Peta refrained from taking another wife
and the couple were said to be deeply in love
and very happy together.
They would go on to have three children together,
a boy named Pecos,
a daughter named Prairie Flower,
and a second son whose Cynthia named Quanah.
To Cynthia's knowledge, they were her only living family,
and she was every part the loving Comanche mother to them.
But Cynthia was also mistaken.
Several members of the Parker family had miraculously survived the massacre at Fort Parker,
and once they were back on their feet, they set about searching for their missing relatives.
Decades passed, and time after time they were told that Cynthia was most likely deceased.
But the Parkers were also acutely aware of the Comanches' habit of integrating children into their war bands,
and they never gave up on looking.
Finally, in December of 1860, more than 26 years after the raid on Fort Parker,
a group of Texas Rangers tracked a band of Comanche warriors back to their camp,
a camp that was rumored to hold live Anglo-American captives.
As dawn broke on December 18th, Ranger Captain Saul Ross sent a detachment of 20 men to position themselves behind a chain of sand hills overlooking the camp, the goal being to cut off any potential escape route.

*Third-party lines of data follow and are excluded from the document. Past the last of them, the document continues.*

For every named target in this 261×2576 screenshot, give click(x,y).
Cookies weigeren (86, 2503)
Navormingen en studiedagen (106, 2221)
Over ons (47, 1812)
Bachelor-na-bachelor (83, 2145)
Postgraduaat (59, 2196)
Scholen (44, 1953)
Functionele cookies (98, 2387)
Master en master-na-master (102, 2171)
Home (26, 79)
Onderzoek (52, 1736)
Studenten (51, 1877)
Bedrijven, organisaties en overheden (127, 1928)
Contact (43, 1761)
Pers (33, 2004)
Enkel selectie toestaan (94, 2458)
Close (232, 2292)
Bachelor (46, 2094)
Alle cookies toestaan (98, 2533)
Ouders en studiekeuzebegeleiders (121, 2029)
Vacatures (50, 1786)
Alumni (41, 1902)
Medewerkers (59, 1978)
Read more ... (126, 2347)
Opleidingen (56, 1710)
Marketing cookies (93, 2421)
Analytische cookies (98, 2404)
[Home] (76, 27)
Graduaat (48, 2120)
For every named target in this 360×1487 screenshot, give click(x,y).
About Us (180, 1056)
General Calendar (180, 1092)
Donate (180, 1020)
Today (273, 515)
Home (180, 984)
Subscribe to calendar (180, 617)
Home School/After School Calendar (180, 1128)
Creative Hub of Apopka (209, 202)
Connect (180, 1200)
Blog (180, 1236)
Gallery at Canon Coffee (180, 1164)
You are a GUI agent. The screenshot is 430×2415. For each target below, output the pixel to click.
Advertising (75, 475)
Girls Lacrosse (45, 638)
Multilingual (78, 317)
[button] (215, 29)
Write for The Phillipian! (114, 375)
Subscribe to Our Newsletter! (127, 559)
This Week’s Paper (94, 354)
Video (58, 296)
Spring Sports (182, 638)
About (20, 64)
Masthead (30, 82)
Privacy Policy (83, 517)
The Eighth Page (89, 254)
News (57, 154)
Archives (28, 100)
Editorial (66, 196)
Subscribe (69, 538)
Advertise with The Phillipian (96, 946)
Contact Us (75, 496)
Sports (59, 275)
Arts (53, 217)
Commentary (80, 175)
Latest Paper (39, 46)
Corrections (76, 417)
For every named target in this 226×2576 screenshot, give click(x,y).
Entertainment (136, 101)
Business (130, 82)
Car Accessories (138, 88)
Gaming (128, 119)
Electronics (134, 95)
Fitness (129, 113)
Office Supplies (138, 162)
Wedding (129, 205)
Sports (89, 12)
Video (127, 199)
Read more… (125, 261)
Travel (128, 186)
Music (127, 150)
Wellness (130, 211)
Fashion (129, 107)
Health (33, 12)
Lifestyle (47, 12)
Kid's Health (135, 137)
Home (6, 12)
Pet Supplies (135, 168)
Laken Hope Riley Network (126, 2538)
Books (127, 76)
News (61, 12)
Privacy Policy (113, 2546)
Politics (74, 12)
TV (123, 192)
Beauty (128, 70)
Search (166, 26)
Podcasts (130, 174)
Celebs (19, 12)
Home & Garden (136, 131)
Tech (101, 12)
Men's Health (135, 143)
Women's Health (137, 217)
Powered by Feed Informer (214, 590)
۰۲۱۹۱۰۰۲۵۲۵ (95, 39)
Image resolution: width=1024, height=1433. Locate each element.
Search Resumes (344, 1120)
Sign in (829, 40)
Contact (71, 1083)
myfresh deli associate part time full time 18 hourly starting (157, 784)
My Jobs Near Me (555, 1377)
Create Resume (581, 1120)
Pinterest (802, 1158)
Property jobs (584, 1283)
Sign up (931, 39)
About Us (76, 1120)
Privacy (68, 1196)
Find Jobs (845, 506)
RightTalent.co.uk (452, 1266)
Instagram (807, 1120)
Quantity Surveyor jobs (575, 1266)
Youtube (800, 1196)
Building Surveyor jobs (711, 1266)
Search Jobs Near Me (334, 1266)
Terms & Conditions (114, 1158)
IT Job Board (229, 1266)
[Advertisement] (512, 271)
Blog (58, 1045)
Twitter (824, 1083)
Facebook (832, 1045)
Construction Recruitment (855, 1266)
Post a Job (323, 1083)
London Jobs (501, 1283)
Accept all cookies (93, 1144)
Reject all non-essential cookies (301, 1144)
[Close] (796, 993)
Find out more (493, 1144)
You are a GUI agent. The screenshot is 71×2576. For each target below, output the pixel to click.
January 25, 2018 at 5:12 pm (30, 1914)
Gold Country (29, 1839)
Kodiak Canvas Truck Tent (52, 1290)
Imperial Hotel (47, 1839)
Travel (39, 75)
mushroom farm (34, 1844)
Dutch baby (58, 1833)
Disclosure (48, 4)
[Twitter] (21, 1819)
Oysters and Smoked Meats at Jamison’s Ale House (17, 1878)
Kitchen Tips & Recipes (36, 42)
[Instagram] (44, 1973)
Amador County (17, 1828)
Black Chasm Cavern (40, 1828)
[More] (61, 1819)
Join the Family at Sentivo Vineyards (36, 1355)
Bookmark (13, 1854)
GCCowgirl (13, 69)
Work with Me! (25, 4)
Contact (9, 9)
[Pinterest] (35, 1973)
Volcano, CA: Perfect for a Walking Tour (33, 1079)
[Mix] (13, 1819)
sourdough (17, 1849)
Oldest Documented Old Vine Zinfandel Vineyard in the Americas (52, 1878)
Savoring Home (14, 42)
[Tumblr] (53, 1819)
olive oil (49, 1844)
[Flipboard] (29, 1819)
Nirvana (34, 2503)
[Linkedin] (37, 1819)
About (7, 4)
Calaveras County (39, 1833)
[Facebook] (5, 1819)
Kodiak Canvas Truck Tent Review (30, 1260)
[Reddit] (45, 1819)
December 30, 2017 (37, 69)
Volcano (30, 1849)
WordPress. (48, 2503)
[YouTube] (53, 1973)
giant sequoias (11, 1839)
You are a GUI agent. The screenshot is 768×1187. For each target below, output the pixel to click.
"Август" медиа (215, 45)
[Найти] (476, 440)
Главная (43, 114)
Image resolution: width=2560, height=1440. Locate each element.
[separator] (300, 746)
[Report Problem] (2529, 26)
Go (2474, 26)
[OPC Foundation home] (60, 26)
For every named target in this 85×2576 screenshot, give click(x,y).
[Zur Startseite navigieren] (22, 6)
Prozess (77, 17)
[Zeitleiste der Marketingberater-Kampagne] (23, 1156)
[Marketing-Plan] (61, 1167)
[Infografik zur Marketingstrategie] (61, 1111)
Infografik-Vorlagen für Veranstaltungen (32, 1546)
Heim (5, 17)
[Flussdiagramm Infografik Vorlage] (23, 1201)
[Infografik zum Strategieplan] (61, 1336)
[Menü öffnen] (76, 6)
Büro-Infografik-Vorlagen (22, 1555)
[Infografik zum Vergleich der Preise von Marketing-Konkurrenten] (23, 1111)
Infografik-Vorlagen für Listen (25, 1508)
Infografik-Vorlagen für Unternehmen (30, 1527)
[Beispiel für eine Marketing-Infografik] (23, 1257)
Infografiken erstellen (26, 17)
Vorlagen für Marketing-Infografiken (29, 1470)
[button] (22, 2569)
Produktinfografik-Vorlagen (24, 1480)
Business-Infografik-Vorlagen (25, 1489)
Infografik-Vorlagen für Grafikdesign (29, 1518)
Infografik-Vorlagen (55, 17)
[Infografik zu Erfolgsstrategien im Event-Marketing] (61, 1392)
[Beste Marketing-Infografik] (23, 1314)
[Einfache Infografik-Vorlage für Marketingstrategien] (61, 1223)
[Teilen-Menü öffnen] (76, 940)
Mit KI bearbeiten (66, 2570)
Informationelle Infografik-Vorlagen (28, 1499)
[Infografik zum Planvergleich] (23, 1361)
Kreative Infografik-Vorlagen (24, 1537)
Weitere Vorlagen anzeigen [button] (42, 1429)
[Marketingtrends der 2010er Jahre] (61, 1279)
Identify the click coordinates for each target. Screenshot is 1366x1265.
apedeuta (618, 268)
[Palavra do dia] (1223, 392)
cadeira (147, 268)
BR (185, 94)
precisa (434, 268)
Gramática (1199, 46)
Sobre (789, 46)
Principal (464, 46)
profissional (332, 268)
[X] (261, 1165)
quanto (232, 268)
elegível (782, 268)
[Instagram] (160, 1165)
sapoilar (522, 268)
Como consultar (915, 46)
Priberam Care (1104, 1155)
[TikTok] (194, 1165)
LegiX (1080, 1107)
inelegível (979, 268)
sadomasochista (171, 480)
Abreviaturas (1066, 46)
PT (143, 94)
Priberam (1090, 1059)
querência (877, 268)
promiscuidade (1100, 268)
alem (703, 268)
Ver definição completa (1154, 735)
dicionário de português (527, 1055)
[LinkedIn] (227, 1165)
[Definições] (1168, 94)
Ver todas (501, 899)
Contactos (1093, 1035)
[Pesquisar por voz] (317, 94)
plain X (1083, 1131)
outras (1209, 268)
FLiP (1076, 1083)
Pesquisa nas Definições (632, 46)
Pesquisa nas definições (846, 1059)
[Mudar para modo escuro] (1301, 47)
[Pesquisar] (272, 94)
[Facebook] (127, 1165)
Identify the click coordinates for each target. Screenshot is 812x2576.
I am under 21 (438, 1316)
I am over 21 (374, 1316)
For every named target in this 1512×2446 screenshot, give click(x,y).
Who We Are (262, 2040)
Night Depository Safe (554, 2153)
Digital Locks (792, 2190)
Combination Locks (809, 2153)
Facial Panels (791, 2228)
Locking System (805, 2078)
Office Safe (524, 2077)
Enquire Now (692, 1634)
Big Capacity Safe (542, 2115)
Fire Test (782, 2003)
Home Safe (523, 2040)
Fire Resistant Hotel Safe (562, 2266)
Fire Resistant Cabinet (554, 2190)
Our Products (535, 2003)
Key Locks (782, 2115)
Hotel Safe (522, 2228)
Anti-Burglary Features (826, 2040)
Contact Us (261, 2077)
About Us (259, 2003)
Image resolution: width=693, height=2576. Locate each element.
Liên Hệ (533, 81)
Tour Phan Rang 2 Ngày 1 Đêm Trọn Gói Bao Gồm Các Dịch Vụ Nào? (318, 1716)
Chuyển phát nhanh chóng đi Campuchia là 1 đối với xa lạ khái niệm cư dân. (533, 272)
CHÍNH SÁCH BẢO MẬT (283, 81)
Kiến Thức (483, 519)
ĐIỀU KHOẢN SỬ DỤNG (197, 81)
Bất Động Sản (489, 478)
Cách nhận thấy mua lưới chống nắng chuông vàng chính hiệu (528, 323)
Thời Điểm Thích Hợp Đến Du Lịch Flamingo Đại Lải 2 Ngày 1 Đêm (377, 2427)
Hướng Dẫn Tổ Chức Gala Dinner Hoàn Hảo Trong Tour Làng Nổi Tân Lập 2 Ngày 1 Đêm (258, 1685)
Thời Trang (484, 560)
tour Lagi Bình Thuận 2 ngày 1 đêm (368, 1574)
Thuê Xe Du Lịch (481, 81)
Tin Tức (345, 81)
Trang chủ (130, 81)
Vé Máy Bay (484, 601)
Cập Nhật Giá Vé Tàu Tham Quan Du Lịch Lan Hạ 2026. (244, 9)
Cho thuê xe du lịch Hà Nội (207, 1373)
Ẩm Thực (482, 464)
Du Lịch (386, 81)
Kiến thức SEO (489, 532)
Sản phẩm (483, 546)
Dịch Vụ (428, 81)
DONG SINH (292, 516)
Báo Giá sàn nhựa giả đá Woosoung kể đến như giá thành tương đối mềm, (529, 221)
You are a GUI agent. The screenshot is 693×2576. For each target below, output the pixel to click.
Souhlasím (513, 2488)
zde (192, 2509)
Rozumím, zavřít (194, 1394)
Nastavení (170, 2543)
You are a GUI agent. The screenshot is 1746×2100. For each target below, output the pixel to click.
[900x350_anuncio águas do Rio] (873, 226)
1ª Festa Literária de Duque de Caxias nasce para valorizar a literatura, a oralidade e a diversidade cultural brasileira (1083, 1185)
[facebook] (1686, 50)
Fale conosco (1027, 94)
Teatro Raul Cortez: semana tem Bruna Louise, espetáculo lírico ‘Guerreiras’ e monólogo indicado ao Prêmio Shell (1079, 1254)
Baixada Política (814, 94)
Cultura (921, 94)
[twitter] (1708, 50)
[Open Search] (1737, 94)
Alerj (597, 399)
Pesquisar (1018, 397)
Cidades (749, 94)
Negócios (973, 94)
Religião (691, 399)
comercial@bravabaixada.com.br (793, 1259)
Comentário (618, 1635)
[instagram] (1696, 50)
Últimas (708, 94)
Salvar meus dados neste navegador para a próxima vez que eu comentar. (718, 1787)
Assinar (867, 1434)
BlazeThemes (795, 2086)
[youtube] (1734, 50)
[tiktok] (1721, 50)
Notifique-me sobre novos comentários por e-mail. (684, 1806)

The remaining 40 rangers then crept up the crest of an adjacent hill, then attacked the completely unprepared Comanche in unison. It was an incredible achievement. It wasn't often that a people so tactically masterful as the Comanche were caught unaware, and the result was nothing short of
devastating. The entire warband were either killed by the attacking Rangers, or picked off by the
blocking force atop the sandy hills. At one point, a Texas Ranger found himself face to face with a
terrified Comanche woman.
He aimed his revolver at her and prepared to defend himself,
but hesitated when he noticed that the woman held a baby in her arms.
Having decided to take the woman prisoner, the ranger began barking rudimentary orders at her,
gesturing wildly for her to sit down.
But as he did so, he noticed that unlike her fellow Comanche, this woman had
pale blue eyes and a lighter, sandier brown hair. The ranger asked the terrified mother in clear,
plain English, who are you? And in reply, she said, me Cincy, Cincy Ann.
By 1860, the story of the massacre at Fort Parker had gained international infamy.
The Texas government had named a county after the family with Cynthia Anne being a household
name in all four corners of the state. The ranger who found her must have immediately recognized
who was sat in front of him and marked it one of the most monumentous recoveries in Ranger history.
Captain Ross rushed Cynthia back to nearby Fort Belknap,
then summoned her uncle Isaac to deliver the good news.
At first he didn't recognize her, but the family resemblance slowly became evident
and Isaac was stunned to realize that the girl was his long-lost niece.
To say that Cynthia's entire world had fallen apart would be a huge understatement,
and it wasn't the second time she had endured such a calamitous event.
She wasn't exactly thrilled to have returned to so-called civilization,
but she also acknowledged Isaac as a relative and agreed to return to Isaac's home in Weatherford.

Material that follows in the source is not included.